Lecture du lundi 29 décembre 2014
REPUBLIQUE FRANCAISE

AU NOM DU PEUPLE FRANCAIS



Vu la procédure suivante :

MM. AZ...Q..., N...BG..., P...BQ..., BA...BP..., AG...M..., AM...AH..., U...AK..., AM...AW..., C...R..., AR...H..., BK...BC..., J...AP..., I...BE...et X...AS...et MmesBJ...AT..., BU...AI..., AE...AY..., AO...BR..., AN...BN..., G...AB..., BB...AA...et AL...AC...ont demandé au tribunal administratif de Toulon, à titre principal, de rectifier les résultats des opérations électorales qui se sont déroulées les 23 et 30 mars 2014 dans la commune de la Croix-Valmer en vue de l'élection des conseillers municipaux et des conseillers communautaires en proclamant l'élection au conseil municipal des dix-huit premiers candidats de la liste conduite par M. Q...ainsi que des cinq premiers candidats de la liste conduite par M. AG... T... et l'élection au conseil communautaire de M. Q..., de Mme AI...et de M. T...ou, à titre subsidiaire, d'annuler ces opérations électorales.

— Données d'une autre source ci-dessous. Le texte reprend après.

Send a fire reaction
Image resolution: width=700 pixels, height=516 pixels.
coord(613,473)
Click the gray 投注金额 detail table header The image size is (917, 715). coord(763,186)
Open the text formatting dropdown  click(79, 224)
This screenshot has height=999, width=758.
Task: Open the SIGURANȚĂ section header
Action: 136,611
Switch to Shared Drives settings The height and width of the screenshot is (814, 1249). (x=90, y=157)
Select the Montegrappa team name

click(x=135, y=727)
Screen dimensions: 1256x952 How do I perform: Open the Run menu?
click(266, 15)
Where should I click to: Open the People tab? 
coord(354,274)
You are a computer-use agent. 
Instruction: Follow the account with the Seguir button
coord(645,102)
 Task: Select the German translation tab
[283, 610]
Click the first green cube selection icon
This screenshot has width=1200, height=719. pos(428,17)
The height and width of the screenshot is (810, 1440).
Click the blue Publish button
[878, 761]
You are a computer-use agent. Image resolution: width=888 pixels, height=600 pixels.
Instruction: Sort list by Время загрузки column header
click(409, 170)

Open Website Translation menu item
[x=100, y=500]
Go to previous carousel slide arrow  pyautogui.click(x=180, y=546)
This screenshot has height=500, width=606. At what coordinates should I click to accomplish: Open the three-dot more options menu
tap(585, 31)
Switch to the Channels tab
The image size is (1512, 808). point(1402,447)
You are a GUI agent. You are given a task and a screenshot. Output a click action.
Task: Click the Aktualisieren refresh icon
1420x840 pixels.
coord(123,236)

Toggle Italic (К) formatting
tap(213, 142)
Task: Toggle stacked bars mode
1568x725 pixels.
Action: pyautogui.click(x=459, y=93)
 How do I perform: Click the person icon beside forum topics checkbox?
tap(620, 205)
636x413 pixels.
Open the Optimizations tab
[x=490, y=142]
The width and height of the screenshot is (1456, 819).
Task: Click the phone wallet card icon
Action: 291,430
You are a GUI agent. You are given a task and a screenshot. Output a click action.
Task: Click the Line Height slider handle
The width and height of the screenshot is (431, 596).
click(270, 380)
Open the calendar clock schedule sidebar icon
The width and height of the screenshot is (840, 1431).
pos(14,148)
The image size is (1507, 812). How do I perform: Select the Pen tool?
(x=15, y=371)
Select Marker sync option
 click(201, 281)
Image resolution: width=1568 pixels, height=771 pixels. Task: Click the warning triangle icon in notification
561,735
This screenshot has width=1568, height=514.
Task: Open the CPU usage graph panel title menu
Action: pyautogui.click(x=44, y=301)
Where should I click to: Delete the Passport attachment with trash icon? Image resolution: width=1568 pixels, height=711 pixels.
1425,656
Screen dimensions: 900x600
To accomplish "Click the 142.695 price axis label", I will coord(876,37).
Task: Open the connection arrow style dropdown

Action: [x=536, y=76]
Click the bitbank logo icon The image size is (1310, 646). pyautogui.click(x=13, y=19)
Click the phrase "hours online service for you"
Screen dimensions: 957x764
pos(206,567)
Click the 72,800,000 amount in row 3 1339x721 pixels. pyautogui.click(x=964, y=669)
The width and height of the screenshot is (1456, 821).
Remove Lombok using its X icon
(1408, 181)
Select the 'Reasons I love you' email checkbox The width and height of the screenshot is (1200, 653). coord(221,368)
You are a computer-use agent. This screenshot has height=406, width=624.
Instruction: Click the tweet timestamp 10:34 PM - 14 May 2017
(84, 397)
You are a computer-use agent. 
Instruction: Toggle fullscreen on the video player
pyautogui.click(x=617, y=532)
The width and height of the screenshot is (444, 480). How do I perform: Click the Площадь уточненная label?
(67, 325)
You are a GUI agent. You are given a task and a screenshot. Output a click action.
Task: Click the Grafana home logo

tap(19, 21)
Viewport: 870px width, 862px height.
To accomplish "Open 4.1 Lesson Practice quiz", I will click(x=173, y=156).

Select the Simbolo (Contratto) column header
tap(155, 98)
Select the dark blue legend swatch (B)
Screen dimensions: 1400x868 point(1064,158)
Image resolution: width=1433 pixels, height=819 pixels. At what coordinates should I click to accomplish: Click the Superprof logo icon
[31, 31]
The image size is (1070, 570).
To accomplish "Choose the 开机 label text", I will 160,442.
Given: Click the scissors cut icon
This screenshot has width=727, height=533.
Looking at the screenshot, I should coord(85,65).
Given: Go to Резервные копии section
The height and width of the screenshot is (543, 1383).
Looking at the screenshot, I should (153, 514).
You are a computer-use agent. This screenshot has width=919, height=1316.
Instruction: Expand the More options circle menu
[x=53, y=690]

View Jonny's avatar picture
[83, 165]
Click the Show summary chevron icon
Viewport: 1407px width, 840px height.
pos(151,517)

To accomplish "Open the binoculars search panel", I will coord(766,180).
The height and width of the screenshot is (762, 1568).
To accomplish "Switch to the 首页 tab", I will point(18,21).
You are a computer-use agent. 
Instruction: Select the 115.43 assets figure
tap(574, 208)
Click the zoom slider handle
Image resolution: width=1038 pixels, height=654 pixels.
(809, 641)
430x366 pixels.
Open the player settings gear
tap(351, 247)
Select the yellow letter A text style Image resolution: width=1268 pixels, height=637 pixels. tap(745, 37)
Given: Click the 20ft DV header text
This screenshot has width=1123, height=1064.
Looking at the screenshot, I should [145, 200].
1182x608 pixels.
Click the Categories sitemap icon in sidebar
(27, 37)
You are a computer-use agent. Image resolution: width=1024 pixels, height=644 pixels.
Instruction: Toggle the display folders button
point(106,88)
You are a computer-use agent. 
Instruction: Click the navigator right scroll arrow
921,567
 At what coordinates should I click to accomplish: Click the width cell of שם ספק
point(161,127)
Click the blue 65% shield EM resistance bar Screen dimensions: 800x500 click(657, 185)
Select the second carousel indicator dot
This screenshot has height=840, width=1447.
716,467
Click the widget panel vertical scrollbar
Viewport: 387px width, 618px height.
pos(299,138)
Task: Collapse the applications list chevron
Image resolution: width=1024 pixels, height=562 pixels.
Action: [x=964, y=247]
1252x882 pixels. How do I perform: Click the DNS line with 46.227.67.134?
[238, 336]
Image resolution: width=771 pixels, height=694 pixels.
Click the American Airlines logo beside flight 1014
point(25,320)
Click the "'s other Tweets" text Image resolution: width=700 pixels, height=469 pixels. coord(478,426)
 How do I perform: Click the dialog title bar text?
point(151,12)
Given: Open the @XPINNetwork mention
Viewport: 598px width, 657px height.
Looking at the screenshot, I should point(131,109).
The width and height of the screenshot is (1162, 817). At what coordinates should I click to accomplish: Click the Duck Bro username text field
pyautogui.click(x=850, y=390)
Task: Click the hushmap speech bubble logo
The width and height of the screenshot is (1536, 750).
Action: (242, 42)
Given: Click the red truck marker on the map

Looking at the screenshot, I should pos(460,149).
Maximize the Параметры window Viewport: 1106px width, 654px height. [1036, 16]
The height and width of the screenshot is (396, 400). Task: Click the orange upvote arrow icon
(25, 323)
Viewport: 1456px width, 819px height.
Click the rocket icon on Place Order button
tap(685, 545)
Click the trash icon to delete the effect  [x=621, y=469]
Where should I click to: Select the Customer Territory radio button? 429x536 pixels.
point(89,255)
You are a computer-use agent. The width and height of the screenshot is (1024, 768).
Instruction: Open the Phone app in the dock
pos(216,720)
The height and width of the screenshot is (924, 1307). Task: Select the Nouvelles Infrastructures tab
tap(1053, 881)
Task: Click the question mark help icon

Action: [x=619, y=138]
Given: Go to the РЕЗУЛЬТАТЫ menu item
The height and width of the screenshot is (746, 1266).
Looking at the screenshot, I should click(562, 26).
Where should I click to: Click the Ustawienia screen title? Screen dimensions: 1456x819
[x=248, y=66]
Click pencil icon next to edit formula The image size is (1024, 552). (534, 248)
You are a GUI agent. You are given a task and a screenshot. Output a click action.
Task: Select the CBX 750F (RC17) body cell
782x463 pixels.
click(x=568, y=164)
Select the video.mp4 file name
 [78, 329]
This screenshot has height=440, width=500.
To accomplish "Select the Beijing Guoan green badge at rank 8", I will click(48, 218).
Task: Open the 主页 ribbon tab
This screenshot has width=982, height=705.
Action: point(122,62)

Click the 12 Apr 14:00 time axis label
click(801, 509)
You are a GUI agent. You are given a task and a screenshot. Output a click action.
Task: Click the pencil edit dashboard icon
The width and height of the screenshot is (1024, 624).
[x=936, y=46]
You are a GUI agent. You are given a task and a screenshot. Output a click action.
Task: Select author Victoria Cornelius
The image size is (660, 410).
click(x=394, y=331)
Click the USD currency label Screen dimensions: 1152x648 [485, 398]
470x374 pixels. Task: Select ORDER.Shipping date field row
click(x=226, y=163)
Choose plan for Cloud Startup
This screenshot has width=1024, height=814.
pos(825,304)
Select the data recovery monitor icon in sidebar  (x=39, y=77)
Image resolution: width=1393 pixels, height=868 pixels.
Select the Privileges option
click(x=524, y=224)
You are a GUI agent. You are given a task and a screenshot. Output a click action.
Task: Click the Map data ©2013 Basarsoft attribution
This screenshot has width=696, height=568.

Par un jugement n° 1401278 du 26 juin 2014, le tribunal administratif de Toulon a annulé ces opérations électorales et a rejeté le surplus de la protestation.

Par une requête enregistrée le 28 juillet 2014 au secrétariat du contentieux du Conseil d'Etat, M.T..., MmesBW..., BJ...S..., K...Y..., BL...O..., BV...W..., U...BS..., L...AX..., AQ...AF...et BO...BF...et MM. BD...Z..., A...BI..., D...AU..., B...BM..., BX...-U...AD..., V...BH..., E...AJ...et T...AV...demandent au Conseil d'Etat :

1°) d'annuler ce jugement ;

2°) de rejeter la protestation de M. Q...et autres ;

3°) de mettre à la charge de M. Q...et autres la somme de 3 000 euros au titre de l'article L. 761-1 du code de justice administrative.


Vu les autres pièces du dossier ;

Vu :
- le code électoral ;
- le code de justice administrative.

Après avoir entendu en séance publique :

- le rapport de M. Romain Victor, maître des requêtes,

- les conclusions de M. Vincent Daumas, rapporteur public ;

La parole ayant été donnée, avant et après les conclusions, à la SCP Barthélemy, Matuchansky, Vexliard, Poupot, avocat de Mme BT...et autres et à la SCP Waquet, Farge, Hazan, avocat de M. Q...et autres ;

M. T...et autres ont produit une note en délibéré, enregistrée le 17 décembre 2014.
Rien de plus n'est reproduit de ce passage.